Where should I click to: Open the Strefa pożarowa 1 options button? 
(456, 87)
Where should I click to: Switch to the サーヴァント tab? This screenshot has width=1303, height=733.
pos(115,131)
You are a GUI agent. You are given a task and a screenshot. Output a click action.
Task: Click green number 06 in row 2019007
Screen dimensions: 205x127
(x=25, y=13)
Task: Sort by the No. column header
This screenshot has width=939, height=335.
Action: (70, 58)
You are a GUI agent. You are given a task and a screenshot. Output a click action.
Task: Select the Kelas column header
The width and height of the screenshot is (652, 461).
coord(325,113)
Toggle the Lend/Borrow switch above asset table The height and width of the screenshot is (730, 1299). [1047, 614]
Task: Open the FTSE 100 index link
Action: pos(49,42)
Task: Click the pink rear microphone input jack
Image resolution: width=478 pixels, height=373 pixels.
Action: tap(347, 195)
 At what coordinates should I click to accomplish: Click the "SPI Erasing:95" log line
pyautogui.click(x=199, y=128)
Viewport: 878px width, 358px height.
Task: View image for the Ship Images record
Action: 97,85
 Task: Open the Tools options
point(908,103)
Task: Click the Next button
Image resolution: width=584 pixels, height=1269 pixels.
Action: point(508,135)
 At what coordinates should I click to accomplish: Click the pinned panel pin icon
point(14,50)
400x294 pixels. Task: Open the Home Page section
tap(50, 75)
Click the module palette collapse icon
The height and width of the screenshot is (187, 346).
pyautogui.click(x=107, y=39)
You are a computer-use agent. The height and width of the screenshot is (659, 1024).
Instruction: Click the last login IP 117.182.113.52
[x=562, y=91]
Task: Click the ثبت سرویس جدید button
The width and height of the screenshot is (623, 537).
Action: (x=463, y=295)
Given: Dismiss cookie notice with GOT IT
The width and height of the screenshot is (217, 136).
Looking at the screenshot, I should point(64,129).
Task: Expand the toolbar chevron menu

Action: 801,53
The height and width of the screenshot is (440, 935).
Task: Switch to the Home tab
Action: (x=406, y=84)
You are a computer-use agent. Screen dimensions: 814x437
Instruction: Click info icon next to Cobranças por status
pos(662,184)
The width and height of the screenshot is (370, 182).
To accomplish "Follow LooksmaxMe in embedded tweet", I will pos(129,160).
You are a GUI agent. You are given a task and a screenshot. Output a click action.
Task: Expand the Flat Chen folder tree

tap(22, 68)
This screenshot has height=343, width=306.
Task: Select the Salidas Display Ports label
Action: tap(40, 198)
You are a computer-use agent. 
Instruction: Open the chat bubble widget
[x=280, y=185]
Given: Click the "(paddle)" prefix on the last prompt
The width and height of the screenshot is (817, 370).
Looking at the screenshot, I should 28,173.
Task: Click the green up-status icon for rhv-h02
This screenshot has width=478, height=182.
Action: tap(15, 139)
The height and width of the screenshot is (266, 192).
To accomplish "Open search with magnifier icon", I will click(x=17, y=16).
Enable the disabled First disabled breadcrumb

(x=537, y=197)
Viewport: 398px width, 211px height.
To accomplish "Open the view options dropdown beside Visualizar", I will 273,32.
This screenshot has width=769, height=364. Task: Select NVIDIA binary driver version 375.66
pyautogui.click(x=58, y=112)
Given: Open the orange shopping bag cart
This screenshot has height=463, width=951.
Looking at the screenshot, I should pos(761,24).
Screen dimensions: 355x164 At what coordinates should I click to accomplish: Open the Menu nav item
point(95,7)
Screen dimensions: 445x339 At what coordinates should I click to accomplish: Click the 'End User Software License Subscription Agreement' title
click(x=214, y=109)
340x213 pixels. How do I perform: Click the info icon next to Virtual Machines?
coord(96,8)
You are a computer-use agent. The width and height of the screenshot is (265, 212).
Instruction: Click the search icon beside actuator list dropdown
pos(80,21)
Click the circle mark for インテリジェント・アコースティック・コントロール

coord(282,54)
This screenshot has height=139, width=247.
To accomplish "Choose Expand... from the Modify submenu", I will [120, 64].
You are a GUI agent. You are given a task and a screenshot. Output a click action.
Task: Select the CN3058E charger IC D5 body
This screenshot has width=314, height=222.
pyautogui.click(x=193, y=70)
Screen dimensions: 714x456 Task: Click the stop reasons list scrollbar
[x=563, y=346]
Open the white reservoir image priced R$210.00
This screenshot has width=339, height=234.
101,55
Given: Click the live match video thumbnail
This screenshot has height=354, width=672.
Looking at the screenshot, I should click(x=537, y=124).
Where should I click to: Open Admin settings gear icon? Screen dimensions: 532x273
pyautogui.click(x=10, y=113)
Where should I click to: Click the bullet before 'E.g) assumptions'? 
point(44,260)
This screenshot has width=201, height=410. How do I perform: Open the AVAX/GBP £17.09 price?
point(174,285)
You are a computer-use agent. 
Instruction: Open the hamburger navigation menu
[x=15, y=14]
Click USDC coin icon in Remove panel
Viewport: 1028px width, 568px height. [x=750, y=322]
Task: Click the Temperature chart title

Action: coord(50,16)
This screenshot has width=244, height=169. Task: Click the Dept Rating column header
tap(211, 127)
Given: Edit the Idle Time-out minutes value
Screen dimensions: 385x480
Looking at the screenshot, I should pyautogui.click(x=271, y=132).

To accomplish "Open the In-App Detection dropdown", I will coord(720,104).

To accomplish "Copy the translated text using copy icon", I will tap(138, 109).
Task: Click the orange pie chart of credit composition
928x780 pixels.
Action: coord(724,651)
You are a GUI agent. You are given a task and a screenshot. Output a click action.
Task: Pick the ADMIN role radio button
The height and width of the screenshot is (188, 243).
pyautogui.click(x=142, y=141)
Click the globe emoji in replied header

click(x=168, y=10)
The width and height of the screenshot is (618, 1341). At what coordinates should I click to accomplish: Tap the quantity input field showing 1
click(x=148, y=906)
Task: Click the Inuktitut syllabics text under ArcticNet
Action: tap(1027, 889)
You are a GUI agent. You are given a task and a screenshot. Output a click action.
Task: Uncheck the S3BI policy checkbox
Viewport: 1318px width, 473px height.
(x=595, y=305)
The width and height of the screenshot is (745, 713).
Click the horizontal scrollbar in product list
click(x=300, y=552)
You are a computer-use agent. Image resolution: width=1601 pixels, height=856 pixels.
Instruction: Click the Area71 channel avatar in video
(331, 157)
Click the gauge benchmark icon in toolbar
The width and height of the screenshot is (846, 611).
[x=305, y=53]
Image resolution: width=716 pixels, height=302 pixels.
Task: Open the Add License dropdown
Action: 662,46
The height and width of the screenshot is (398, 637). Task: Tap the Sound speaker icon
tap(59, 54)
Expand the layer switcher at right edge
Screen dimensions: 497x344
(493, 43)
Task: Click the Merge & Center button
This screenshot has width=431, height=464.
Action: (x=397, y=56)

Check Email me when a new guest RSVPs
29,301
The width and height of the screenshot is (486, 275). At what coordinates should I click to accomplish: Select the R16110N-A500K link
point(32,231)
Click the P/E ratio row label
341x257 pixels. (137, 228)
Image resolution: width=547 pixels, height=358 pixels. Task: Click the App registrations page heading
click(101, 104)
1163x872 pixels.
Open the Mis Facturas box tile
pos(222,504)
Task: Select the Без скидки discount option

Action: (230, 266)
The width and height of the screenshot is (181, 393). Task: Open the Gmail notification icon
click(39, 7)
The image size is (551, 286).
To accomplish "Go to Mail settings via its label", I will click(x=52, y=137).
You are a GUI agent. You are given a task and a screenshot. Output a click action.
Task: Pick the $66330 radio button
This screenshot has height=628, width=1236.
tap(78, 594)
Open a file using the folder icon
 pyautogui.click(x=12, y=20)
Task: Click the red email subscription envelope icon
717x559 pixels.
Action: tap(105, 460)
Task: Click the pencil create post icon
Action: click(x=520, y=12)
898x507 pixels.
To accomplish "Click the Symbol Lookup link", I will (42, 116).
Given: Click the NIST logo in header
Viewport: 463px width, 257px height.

◆ ◆ ◆ ◆ ◆ ◆ ◆

Retype the data in full and match it exactly.

■ **Your response**:
Where should I click to: Open the Strefa pożarowa 1 options button? 
(456, 87)
Where should I click to: Switch to the サーヴァント tab? This screenshot has width=1303, height=733.
pos(115,131)
You are a GUI agent. You are given a task and a screenshot. Output a click action.
Task: Click green number 06 in row 2019007
Screen dimensions: 205x127
(x=25, y=13)
Task: Sort by the No. column header
This screenshot has width=939, height=335.
Action: (70, 58)
You are a GUI agent. You are given a task and a screenshot. Output a click action.
Task: Select the Kelas column header
The width and height of the screenshot is (652, 461).
coord(325,113)
Toggle the Lend/Borrow switch above asset table The height and width of the screenshot is (730, 1299). [1047, 614]
Task: Open the FTSE 100 index link
Action: pos(49,42)
Task: Click the pink rear microphone input jack
Image resolution: width=478 pixels, height=373 pixels.
Action: tap(347, 195)
 At what coordinates should I click to accomplish: Click the "SPI Erasing:95" log line
pyautogui.click(x=199, y=128)
Viewport: 878px width, 358px height.
Task: View image for the Ship Images record
Action: 97,85
 Task: Open the Tools options
point(908,103)
Task: Click the Next button
Image resolution: width=584 pixels, height=1269 pixels.
Action: point(508,135)
 At what coordinates should I click to accomplish: Click the pinned panel pin icon
point(14,50)
400x294 pixels. Task: Open the Home Page section
tap(50, 75)
Click the module palette collapse icon
The height and width of the screenshot is (187, 346).
pyautogui.click(x=107, y=39)
You are a computer-use agent. The height and width of the screenshot is (659, 1024).
Instruction: Click the last login IP 117.182.113.52
[x=562, y=91]
Task: Click the ثبت سرویس جدید button
The width and height of the screenshot is (623, 537).
Action: (x=463, y=295)
Given: Dismiss cookie notice with GOT IT
The width and height of the screenshot is (217, 136).
Looking at the screenshot, I should point(64,129).
Task: Expand the toolbar chevron menu

Action: 801,53
The height and width of the screenshot is (440, 935).
Task: Switch to the Home tab
Action: (x=406, y=84)
You are a computer-use agent. Screen dimensions: 814x437
Instruction: Click info icon next to Cobranças por status
pos(662,184)
The width and height of the screenshot is (370, 182).
To accomplish "Follow LooksmaxMe in embedded tweet", I will pos(129,160).
You are a GUI agent. You are given a task and a screenshot. Output a click action.
Task: Expand the Flat Chen folder tree

tap(22, 68)
This screenshot has height=343, width=306.
Task: Select the Salidas Display Ports label
Action: tap(40, 198)
You are a computer-use agent. 
Instruction: Open the chat bubble widget
[x=280, y=185]
Given: Click the "(paddle)" prefix on the last prompt
The width and height of the screenshot is (817, 370).
Looking at the screenshot, I should 28,173.
Task: Click the green up-status icon for rhv-h02
This screenshot has width=478, height=182.
Action: tap(15, 139)
The height and width of the screenshot is (266, 192).
To accomplish "Open search with magnifier icon", I will click(x=17, y=16).
Enable the disabled First disabled breadcrumb

(x=537, y=197)
Viewport: 398px width, 211px height.
To accomplish "Open the view options dropdown beside Visualizar", I will 273,32.
This screenshot has width=769, height=364. Task: Select NVIDIA binary driver version 375.66
pyautogui.click(x=58, y=112)
Given: Open the orange shopping bag cart
This screenshot has height=463, width=951.
Looking at the screenshot, I should pos(761,24).
Screen dimensions: 355x164 At what coordinates should I click to accomplish: Open the Menu nav item
point(95,7)
Screen dimensions: 445x339 At what coordinates should I click to accomplish: Click the 'End User Software License Subscription Agreement' title
click(x=214, y=109)
340x213 pixels. How do I perform: Click the info icon next to Virtual Machines?
coord(96,8)
You are a computer-use agent. The width and height of the screenshot is (265, 212).
Instruction: Click the search icon beside actuator list dropdown
pos(80,21)
Click the circle mark for インテリジェント・アコースティック・コントロール

coord(282,54)
This screenshot has height=139, width=247.
To accomplish "Choose Expand... from the Modify submenu", I will [120, 64].
You are a GUI agent. You are given a task and a screenshot. Output a click action.
Task: Select the CN3058E charger IC D5 body
This screenshot has width=314, height=222.
pyautogui.click(x=193, y=70)
Screen dimensions: 714x456 Task: Click the stop reasons list scrollbar
[x=563, y=346]
Open the white reservoir image priced R$210.00
This screenshot has width=339, height=234.
101,55
Given: Click the live match video thumbnail
This screenshot has height=354, width=672.
Looking at the screenshot, I should click(x=537, y=124).
Where should I click to: Open Admin settings gear icon? Screen dimensions: 532x273
pyautogui.click(x=10, y=113)
Where should I click to: Click the bullet before 'E.g) assumptions'? 
point(44,260)
This screenshot has width=201, height=410. How do I perform: Open the AVAX/GBP £17.09 price?
point(174,285)
You are a computer-use agent. 
Instruction: Open the hamburger navigation menu
[x=15, y=14]
Click USDC coin icon in Remove panel
Viewport: 1028px width, 568px height. [x=750, y=322]
Task: Click the Temperature chart title

Action: coord(50,16)
This screenshot has width=244, height=169. Task: Click the Dept Rating column header
tap(211, 127)
Given: Edit the Idle Time-out minutes value
Screen dimensions: 385x480
Looking at the screenshot, I should pyautogui.click(x=271, y=132).

To accomplish "Open the In-App Detection dropdown", I will coord(720,104).

To accomplish "Copy the translated text using copy icon", I will tap(138, 109).
Task: Click the orange pie chart of credit composition
928x780 pixels.
Action: coord(724,651)
You are a GUI agent. You are given a task and a screenshot. Output a click action.
Task: Pick the ADMIN role radio button
The height and width of the screenshot is (188, 243).
pyautogui.click(x=142, y=141)
Click the globe emoji in replied header

click(x=168, y=10)
The width and height of the screenshot is (618, 1341). At what coordinates should I click to accomplish: Tap the quantity input field showing 1
click(x=148, y=906)
Task: Click the Inuktitut syllabics text under ArcticNet
Action: tap(1027, 889)
You are a GUI agent. You are given a task and a screenshot. Output a click action.
Task: Uncheck the S3BI policy checkbox
Viewport: 1318px width, 473px height.
(x=595, y=305)
The width and height of the screenshot is (745, 713).
Click the horizontal scrollbar in product list
click(x=300, y=552)
You are a computer-use agent. Image resolution: width=1601 pixels, height=856 pixels.
Instruction: Click the Area71 channel avatar in video
(331, 157)
Click the gauge benchmark icon in toolbar
The width and height of the screenshot is (846, 611).
[x=305, y=53]
Image resolution: width=716 pixels, height=302 pixels.
Task: Open the Add License dropdown
Action: 662,46
The height and width of the screenshot is (398, 637). Task: Tap the Sound speaker icon
tap(59, 54)
Expand the layer switcher at right edge
Screen dimensions: 497x344
(493, 43)
Task: Click the Merge & Center button
This screenshot has width=431, height=464.
Action: (x=397, y=56)

Check Email me when a new guest RSVPs
29,301
The width and height of the screenshot is (486, 275). At what coordinates should I click to accomplish: Select the R16110N-A500K link
point(32,231)
Click the P/E ratio row label
341x257 pixels. (137, 228)
Image resolution: width=547 pixels, height=358 pixels. Task: Click the App registrations page heading
click(101, 104)
1163x872 pixels.
Open the Mis Facturas box tile
pos(222,504)
Task: Select the Без скидки discount option

Action: (230, 266)
The width and height of the screenshot is (181, 393). Task: Open the Gmail notification icon
click(39, 7)
The image size is (551, 286).
To accomplish "Go to Mail settings via its label", I will click(x=52, y=137).
You are a GUI agent. You are given a task and a screenshot. Output a click action.
Task: Pick the $66330 radio button
This screenshot has height=628, width=1236.
tap(78, 594)
Open a file using the folder icon
 pyautogui.click(x=12, y=20)
Task: Click the red email subscription envelope icon
717x559 pixels.
Action: tap(105, 460)
Task: Click the pencil create post icon
Action: click(x=520, y=12)
898x507 pixels.
To accomplish "Click the Symbol Lookup link", I will (42, 116).
Given: Click the NIST logo in header
Viewport: 463px width, 257px height.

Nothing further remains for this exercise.